The above functions are then used to find minimum number of nodes such that distributing the stake into these nodes reduces the probability $\delta(\alpha)$ to $\theta$ as follows

import math

# Define parameters
T = 432000  # number of time-slots in one epoch
theta = 0.5  # adversarial confidence threshold
gamma0 = 0.1  # adversarial accuracy
a = 0.3  # fraction of compromised paths in the mixnet
r = 3  # redundancy in messages sent through the mixnet
q0 = 1 - (1 - a)**r  # fraction of compromised messages
f = 0.05
n_max = 10  # maximum number of iterations
alpha0 = 0.0126 #initial stake 

# Initialize relative stake alpha and delta
alpha = alpha0
epsilon = dphi(alpha) * alpha * gamma0
delta = Prob2(alpha, epsilon, T, q0)

# Loop until delta <= theta or n reaches n_max
n = 2
while delta > theta and n <= n_max:
    alpha = alpha0 / n
    epsilon = dphi(alpha) * alpha * gamma0
    delta = Prob2(alpha, epsilon, T, q0)
    n += 1

# Update alpha and Prob
alpha = alpha0 / (n - 1)
epsilon = dphi(alpha) * alpha * gamma0
delta = Prob2(alpha, epsilon, T, q0)

print("Final num. of nodes:", n-1)
print("Final alpha:", alpha)
print("Final Prob:", delta)

The above program suggests that the stake $\alpha=0.0126$ has to be divided among 5 nodes for the adversarial confidence $\delta(\alpha)<0.5$ when $0.3$ of paths in the mixnet are compromised (this is $80\times 3$, where $3$ is the number of layers, with a mixnet sampled from $800$ nodes with $400$ adversarial nodes) and each message is sent $3$ times giving $0.657$ for the fraction of messages being compromised.

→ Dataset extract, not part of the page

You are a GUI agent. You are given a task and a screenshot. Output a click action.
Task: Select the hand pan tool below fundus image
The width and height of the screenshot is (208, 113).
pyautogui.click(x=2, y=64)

Analysis of Naive Estimator

The naive estimator of relative stake $\hat{\alpha}_i=\frac{\log\left(1-\hat{P}_i(1)\right)}{\log(1-f)}$ is obtained from the maximum likelihood (ML) estimator by setting $\lambda=0$.
The probability that $\alpha_i-\epsilon\leq\hat{\alpha}i\leq\alpha_i+\epsilon$, where $\alpha_i$ is true relative stake and $\epsilon$ is “accuracy”, is given by $P\left(\phi_f(\alpha_i-\epsilon)\,m\leq n \leq \phi_f(\alpha_i+\epsilon)\,m\vert m>0\right)=\sum{m=1}^T\sum_{n=0}^m\frac{P\left(m\vert T \right)P\left(n\vert m \right)}{1-(1-q)^T} 1\left[\phi_f(\alpha_i-\epsilon)\,m\leq n \leq \phi_f(\alpha_i+\epsilon)\,m\right]$, where $P\left(m\vert T \right)$ is the binomial distribution of number of observations $m$, with the parameter $q$ such that $q\,T$ is the average number of observations, and $P\left(n\vert m \right)$ is the binomial distribution of the number of observed wins n, with the parameter $\phi_f(\alpha_i)$ such that $\phi_f(\alpha_i)\, m$ is the average number of observed wins.
The probability of $\alpha_i-\epsilon\leq\hat{\alpha}_i\leq\alpha_i+\epsilon$ can be interpreted as “confidence”. The probability that $\alpha_i-\epsilon\leq\hat{\alpha}_i$ , given by $P\left(\phi_f(\alpha_i-\epsilon)\,m\leq n\vert m>0\right)$, is also of interest. However, for $\hat{P}_i(1)>f$, which can happen for short observation times $T$, the estimator $\hat{\alpha}_i>1$ (and hence the probability of $\alpha_i-\epsilon\leq\hat{\alpha}_i$ ) can be considered only for long observation times $T$ where the probability of the event $\hat{\alpha}_i>1$ is small.